Sneaky and Sneakier: An Introduction to Cybersquatting and Reverse-Cybersquatting
According to Wikipedia, cybersquatting is “registering, trafficking in, or using a domain name with bad faith intent to profit from the goodwill of a trademark belonging to someone else.” This practice is not only greedy—it’s illegal. For example, if you notice that ColdplayMusicSale.com is available, you can’t register it and then start buying their albums in bulk and then selling them for a profit out of your garage. You also can’t register that domain and then post libelous material in an effort to get Chris Martin to buy the website from you in order to shut you up. You also can’t purchase Coldplay.in (.in is the TLD for India) if you notice it is available and then try to sell it to Chris Martin. Don’t you love someone telling you a list of things you can’t do? But seriously, engaging in any attempt to profit off someone’s trademark gives the owner of the trademark every right to sue you.

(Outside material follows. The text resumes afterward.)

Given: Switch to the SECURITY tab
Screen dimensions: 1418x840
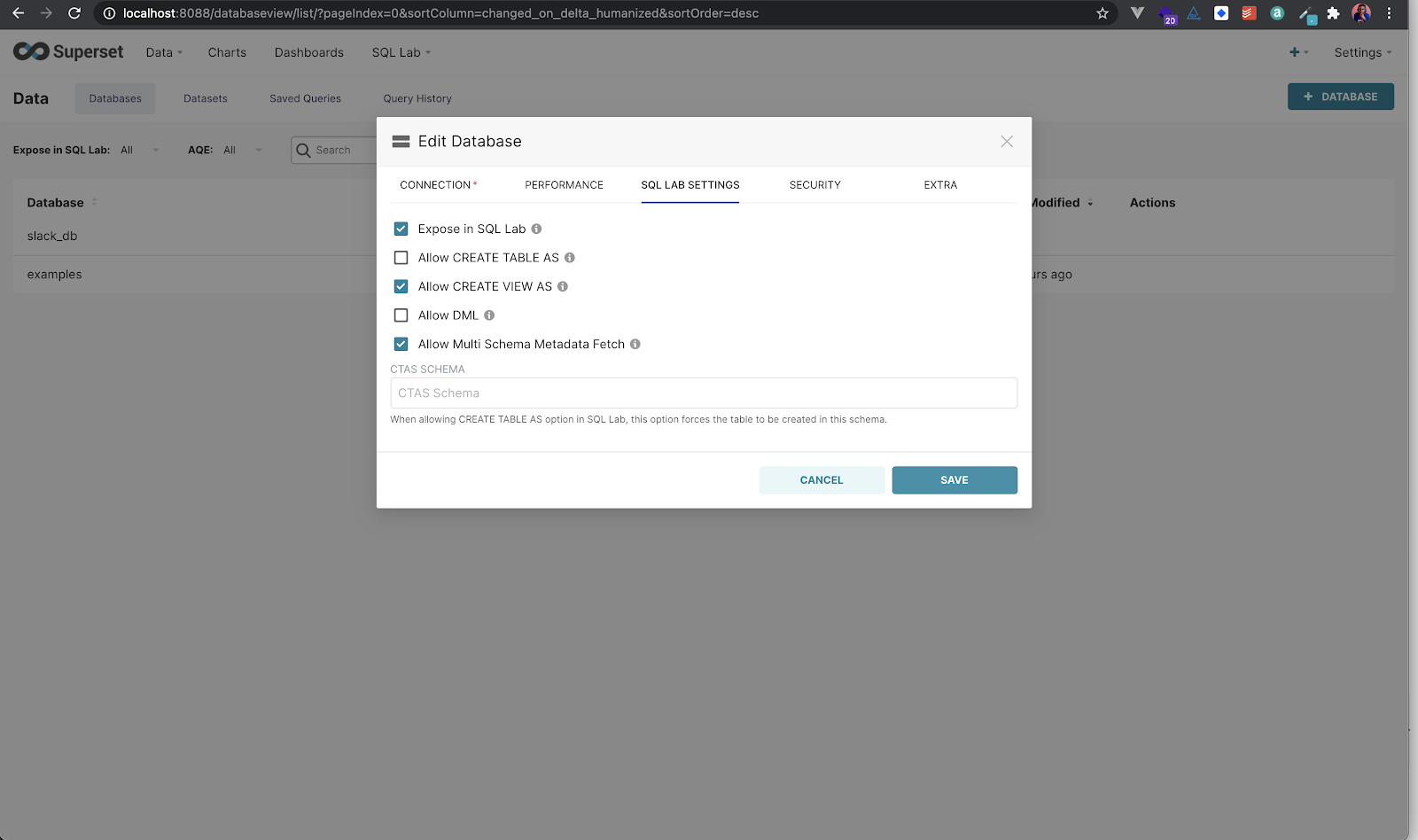Looking at the screenshot, I should point(814,184).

For example, in 2001 a court forced Michaels Doughney to surrender his website Peta.com—which he had christened People Eating Tasty Animals and which had links to purchase meats, leather, and hunting equipment—to Peta.org.

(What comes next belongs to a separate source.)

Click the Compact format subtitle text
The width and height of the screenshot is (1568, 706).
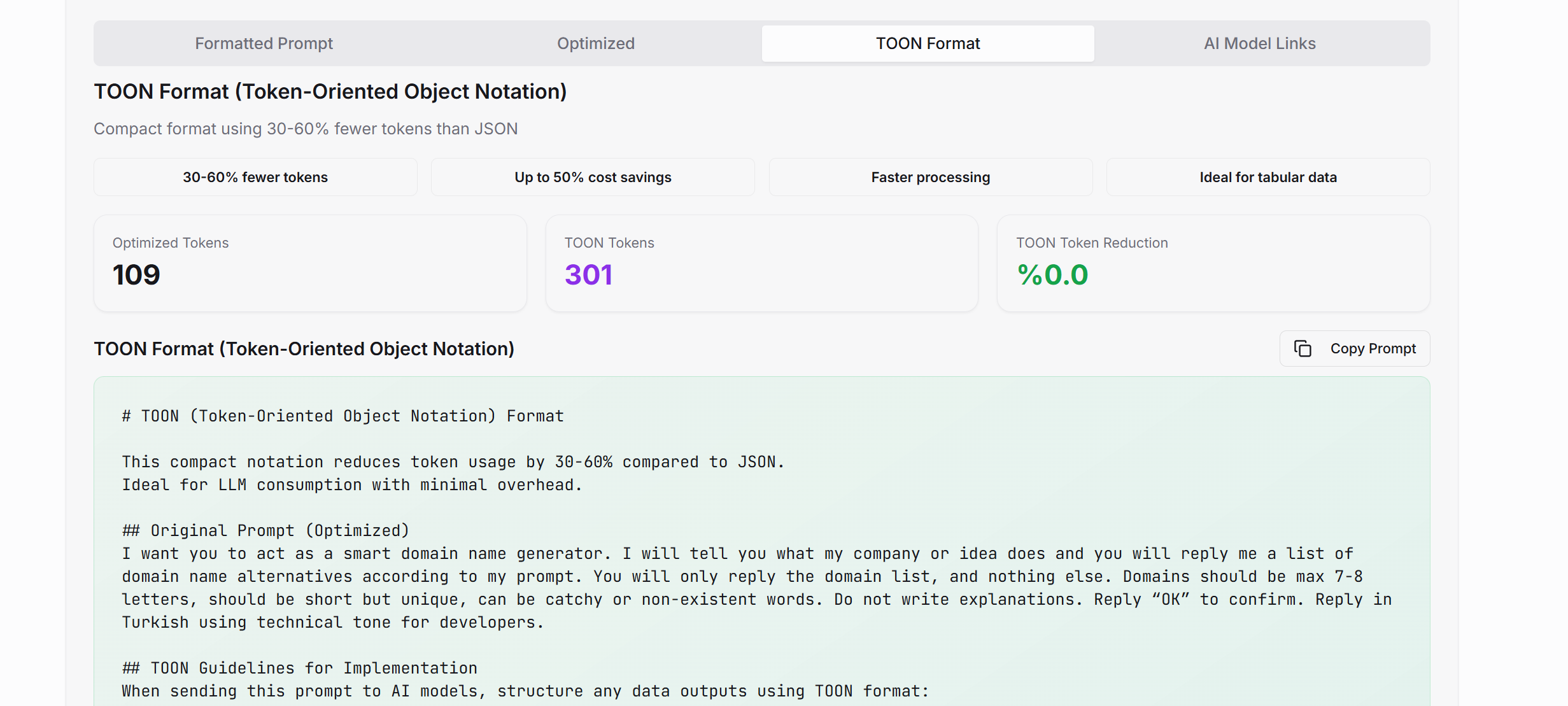tap(306, 129)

Then there’s the even shadier tactic known as reverse-cybersquatting. This happens when a company—or an individual with deep pockets—uses their money and lawyers to bully people who own domains similar to their trademark into handing them over by accusing the owners of cybersquatting. Reverse-cybersquatters know that domain owners can’t always afford to fight the court battle to prove that they are not operating their domain in bad faith and should rightfully be able to keep it. In some extreme cases, domain owners were bullied into handing over websites they had purchased and owned since before the trademark they were said to be infringing upon was even registered!
Thankfully, however, the little guys can prevail in the face of a bully. For example, there was the recent case of Ron Paul vs. Martha Roberts over the domain RonPaul.com, which Mrs. Roberts owned. Though Ron Paul accused her of cybersquatting, the court ruled that Mrs. Roberts was not using the site maliciously or in bad faith and that Mr. Paul was harassing her in an attempt to acquire the domain name.